Problem requirements –
Instruction for the entries that follow: retype exactly the lines from the line with "Screen dimensions: 312x144" to the line with "Switch Button 5", both included, and omit all others.

Task material –
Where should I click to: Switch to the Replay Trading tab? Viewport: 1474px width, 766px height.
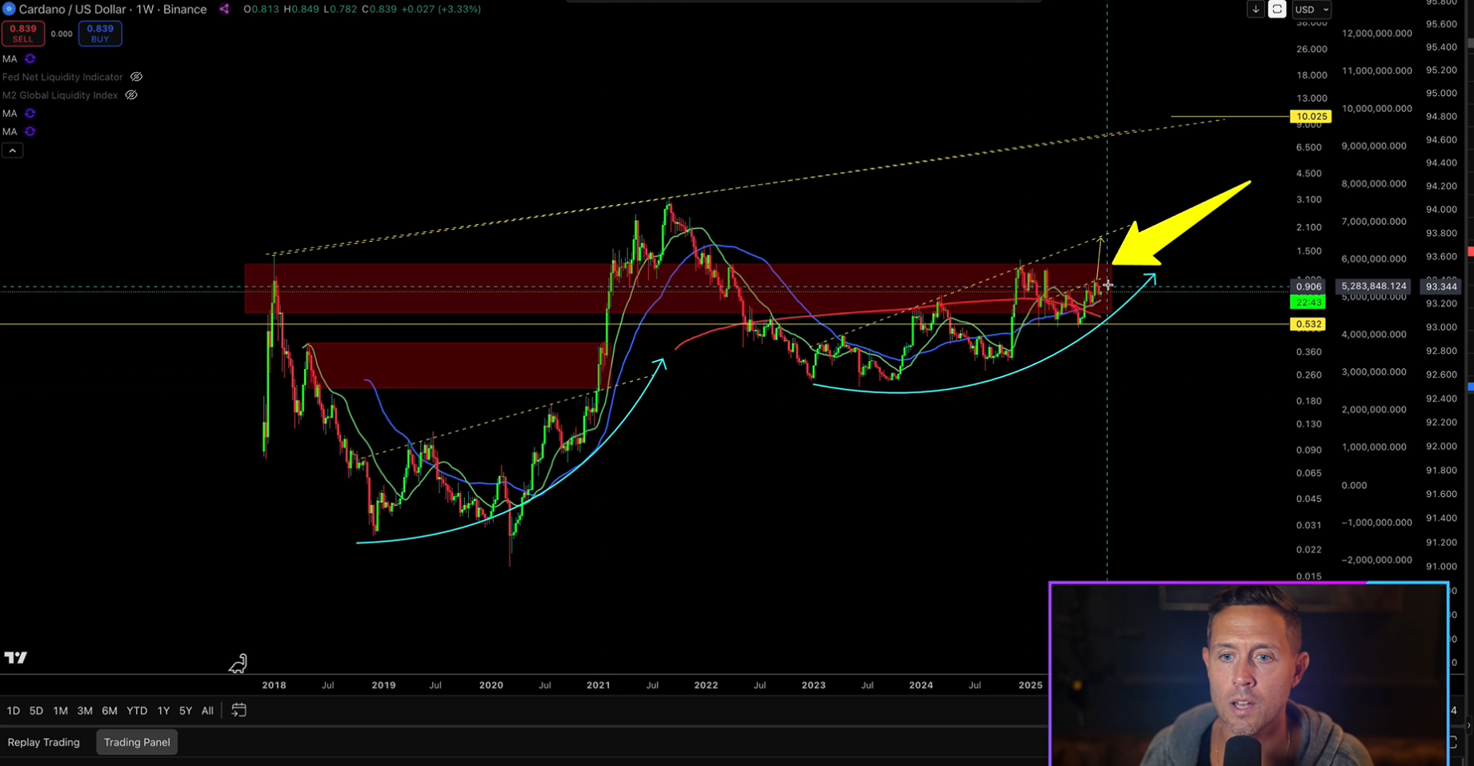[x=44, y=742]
--
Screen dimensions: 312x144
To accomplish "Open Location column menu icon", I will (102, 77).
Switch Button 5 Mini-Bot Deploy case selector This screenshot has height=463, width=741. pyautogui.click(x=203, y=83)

Solution for this problem –
Screen dimensions: 312x144
To accomplish "Open Location column menu icon", I will (102, 77).
Switch Button 5 Mini-Bot Deploy case selector This screenshot has height=463, width=741. pyautogui.click(x=203, y=83)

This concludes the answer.